(Task instructions):
Every line from the line containing "Given: Expand the Jobs menu chevron" through the end of the data is to be reproduced exactly, excluding pictures.

>>>>

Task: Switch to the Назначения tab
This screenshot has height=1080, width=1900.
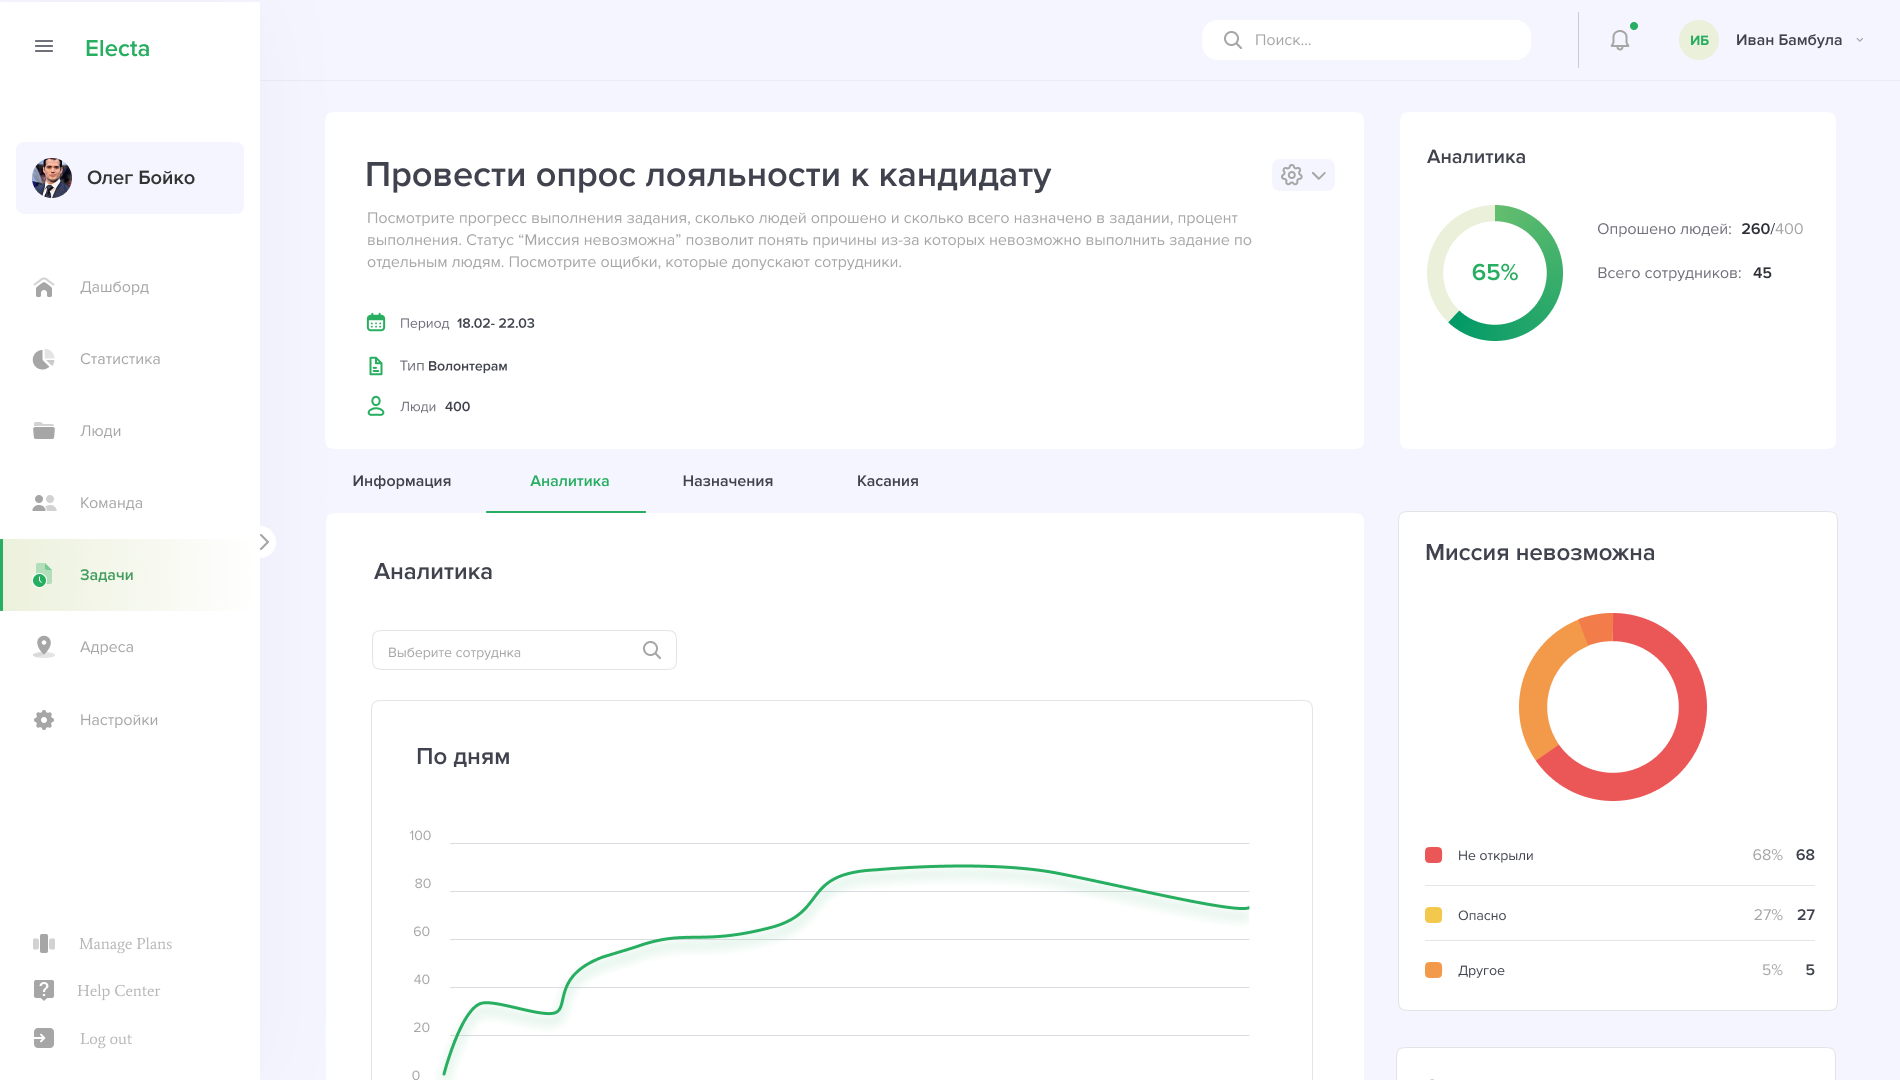Action: (x=727, y=481)
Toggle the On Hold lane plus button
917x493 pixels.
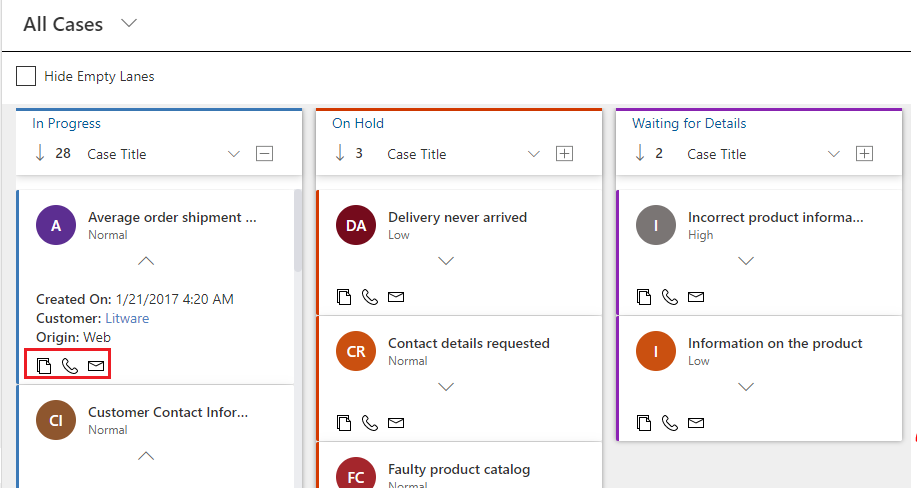pyautogui.click(x=564, y=154)
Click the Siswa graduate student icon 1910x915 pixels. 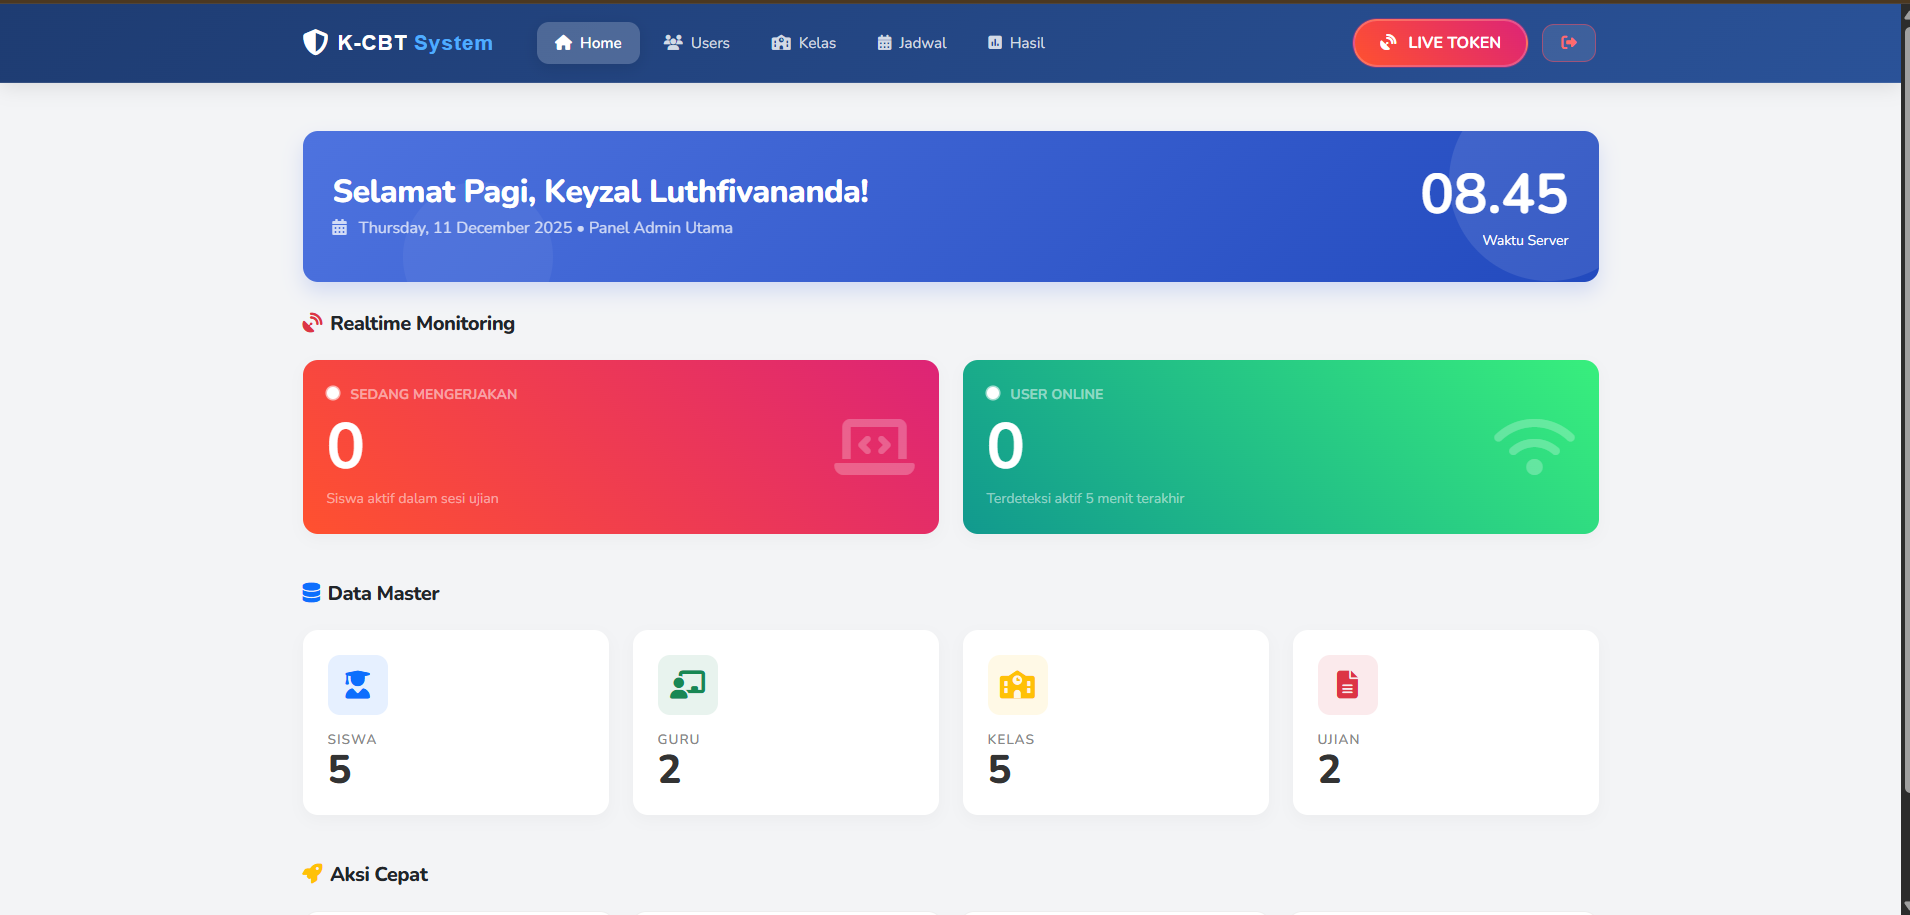[357, 685]
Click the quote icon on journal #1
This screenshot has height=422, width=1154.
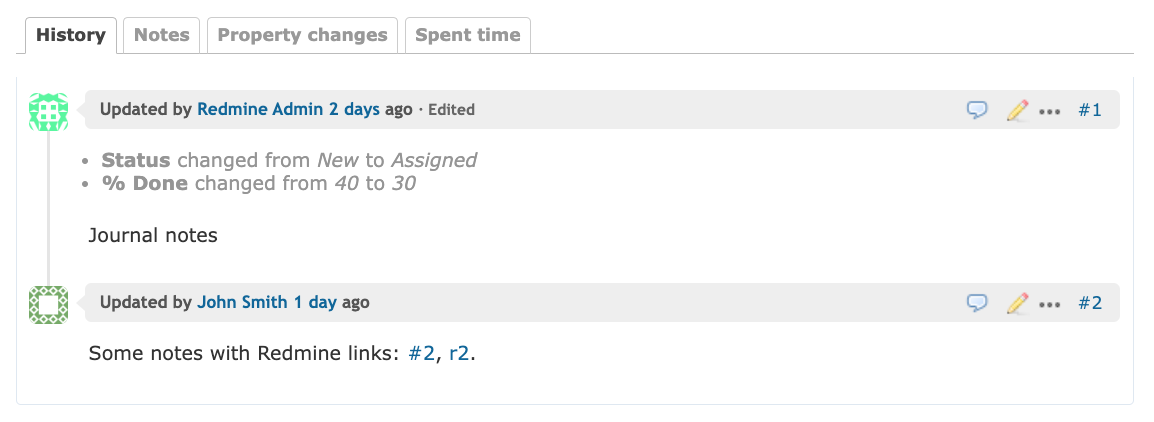coord(977,110)
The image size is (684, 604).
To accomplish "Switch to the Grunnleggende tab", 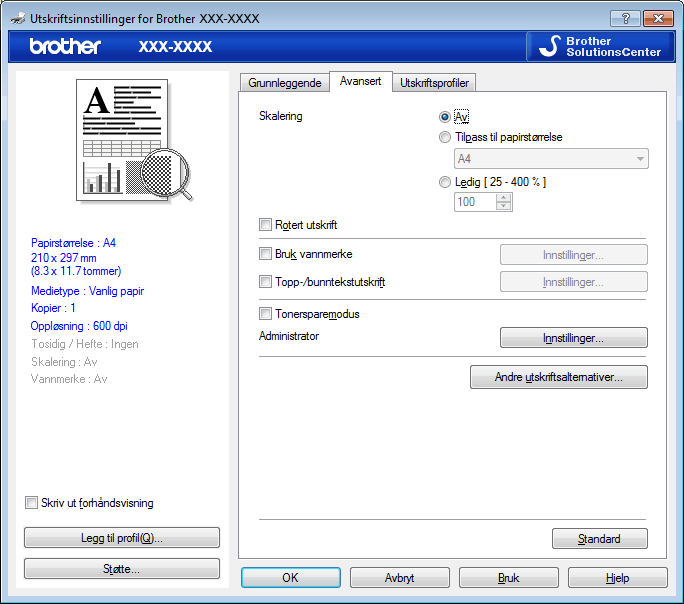I will [284, 83].
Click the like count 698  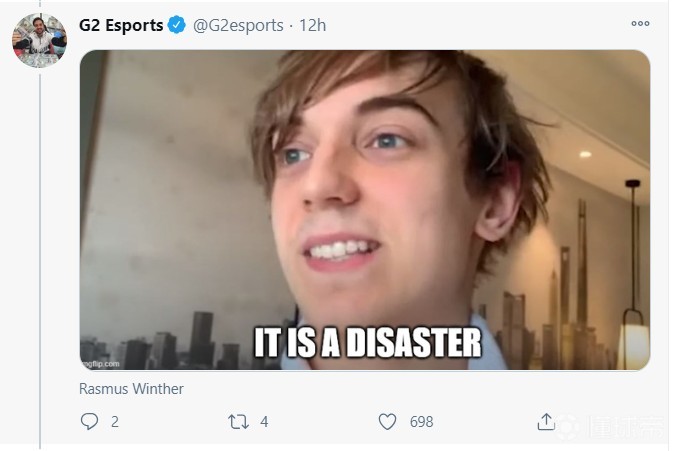[421, 422]
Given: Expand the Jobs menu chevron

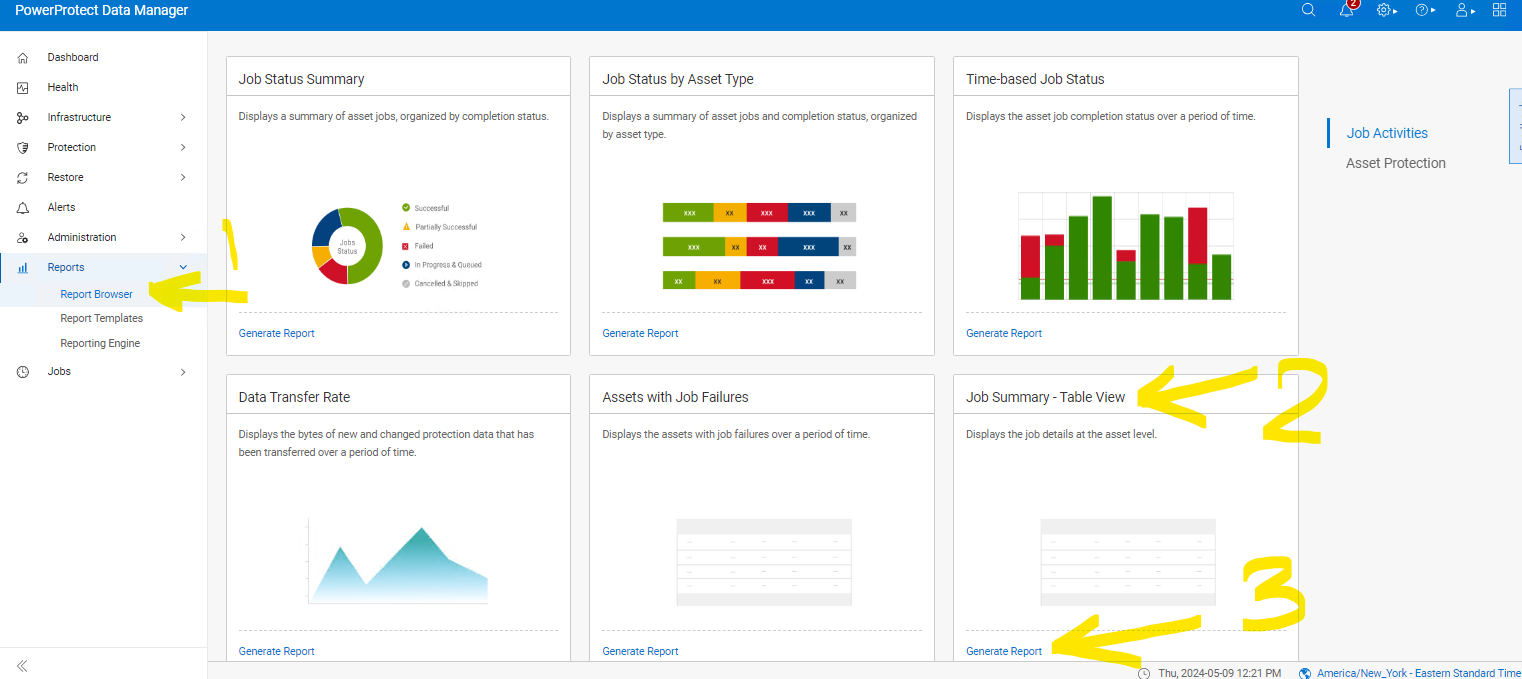Looking at the screenshot, I should (x=183, y=372).
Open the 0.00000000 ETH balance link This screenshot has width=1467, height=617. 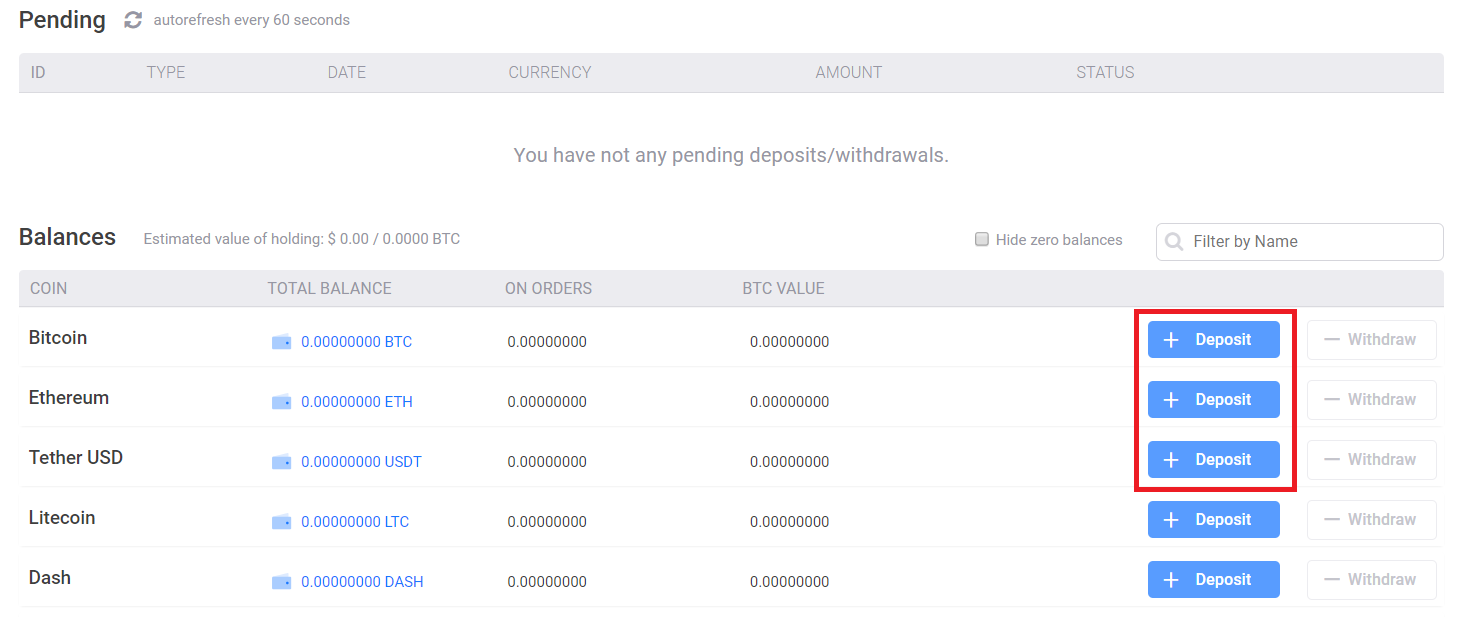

<<<<

(Exercise result):
Given: Expand the Jobs menu chevron

Looking at the screenshot, I should (x=183, y=372).
Open the 0.00000000 ETH balance link This screenshot has width=1467, height=617. 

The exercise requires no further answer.